* **Records drawn from a dataset**:
+++
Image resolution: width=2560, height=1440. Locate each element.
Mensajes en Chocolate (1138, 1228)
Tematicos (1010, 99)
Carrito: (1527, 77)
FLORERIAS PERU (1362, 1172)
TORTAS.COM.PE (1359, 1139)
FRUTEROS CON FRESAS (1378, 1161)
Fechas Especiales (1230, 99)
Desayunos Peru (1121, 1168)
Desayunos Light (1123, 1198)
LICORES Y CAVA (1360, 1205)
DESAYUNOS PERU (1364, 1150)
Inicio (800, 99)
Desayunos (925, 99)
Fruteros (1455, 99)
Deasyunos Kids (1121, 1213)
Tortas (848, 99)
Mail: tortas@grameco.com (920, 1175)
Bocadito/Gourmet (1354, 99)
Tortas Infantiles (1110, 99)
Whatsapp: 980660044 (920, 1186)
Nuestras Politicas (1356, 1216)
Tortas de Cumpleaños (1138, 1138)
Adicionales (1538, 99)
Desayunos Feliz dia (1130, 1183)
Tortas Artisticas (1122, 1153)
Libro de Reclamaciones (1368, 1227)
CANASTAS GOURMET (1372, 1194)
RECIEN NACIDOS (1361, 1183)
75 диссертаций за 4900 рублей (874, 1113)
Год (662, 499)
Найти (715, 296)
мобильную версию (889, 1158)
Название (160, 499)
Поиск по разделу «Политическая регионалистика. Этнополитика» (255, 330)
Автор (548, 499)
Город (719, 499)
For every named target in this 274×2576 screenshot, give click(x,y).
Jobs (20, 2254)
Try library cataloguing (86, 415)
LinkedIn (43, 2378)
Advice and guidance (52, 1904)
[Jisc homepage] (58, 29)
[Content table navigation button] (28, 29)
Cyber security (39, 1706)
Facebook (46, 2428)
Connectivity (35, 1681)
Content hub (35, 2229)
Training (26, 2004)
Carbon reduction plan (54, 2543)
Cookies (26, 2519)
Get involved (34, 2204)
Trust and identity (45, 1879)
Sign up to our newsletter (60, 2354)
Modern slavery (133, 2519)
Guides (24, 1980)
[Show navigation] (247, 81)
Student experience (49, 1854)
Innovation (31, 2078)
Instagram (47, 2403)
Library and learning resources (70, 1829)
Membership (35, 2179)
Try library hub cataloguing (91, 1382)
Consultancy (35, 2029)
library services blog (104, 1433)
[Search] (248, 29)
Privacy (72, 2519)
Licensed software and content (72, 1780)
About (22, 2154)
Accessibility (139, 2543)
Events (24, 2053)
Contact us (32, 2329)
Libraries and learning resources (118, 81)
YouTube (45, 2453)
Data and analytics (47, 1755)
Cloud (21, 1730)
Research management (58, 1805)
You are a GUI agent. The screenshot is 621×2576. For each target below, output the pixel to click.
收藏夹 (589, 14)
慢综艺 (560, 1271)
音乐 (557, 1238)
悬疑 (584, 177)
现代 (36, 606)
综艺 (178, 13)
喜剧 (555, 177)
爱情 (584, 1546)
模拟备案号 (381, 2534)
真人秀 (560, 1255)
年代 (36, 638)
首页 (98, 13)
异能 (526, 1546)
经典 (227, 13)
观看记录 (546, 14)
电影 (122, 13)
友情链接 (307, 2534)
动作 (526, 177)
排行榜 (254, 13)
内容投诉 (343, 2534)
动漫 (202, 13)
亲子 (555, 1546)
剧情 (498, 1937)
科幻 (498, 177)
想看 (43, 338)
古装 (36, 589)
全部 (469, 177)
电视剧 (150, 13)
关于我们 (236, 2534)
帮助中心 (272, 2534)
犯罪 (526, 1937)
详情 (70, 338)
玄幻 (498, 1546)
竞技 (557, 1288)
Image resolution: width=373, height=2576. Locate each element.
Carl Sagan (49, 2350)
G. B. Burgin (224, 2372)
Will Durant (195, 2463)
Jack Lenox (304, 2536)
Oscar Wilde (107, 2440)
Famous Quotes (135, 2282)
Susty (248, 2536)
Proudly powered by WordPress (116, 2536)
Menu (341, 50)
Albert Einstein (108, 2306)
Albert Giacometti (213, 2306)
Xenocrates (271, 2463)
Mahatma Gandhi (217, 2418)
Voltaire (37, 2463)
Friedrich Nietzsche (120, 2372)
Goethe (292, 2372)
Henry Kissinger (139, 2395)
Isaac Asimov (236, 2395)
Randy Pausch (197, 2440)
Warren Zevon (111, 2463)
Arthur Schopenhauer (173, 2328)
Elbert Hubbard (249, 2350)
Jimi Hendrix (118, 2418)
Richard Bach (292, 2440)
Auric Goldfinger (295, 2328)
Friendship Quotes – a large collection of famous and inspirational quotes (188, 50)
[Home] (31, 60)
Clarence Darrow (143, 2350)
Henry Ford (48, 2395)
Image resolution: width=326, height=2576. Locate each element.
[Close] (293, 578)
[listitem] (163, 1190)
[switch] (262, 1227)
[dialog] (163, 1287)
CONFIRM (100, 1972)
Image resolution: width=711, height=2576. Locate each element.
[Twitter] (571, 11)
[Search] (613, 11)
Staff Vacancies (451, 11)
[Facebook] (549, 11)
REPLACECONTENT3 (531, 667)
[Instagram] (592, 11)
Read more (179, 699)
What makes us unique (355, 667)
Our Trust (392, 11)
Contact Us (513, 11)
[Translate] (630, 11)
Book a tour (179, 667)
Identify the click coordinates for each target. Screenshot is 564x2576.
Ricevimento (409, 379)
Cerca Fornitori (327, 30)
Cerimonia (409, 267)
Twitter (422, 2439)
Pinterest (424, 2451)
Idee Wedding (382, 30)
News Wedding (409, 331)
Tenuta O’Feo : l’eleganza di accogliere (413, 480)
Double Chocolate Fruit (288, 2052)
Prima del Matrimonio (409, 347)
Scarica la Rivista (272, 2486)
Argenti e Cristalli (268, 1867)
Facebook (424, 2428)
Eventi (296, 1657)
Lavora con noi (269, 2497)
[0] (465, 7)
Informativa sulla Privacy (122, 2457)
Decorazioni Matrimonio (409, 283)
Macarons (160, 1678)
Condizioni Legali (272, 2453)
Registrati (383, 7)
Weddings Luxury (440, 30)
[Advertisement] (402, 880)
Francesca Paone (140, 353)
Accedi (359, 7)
+++
Look above for lines with the word "Quotes" and copy them all.

Famous Quotes (135, 2282)
Friendship Quotes – a large collection of famous and inspirational quotes (188, 50)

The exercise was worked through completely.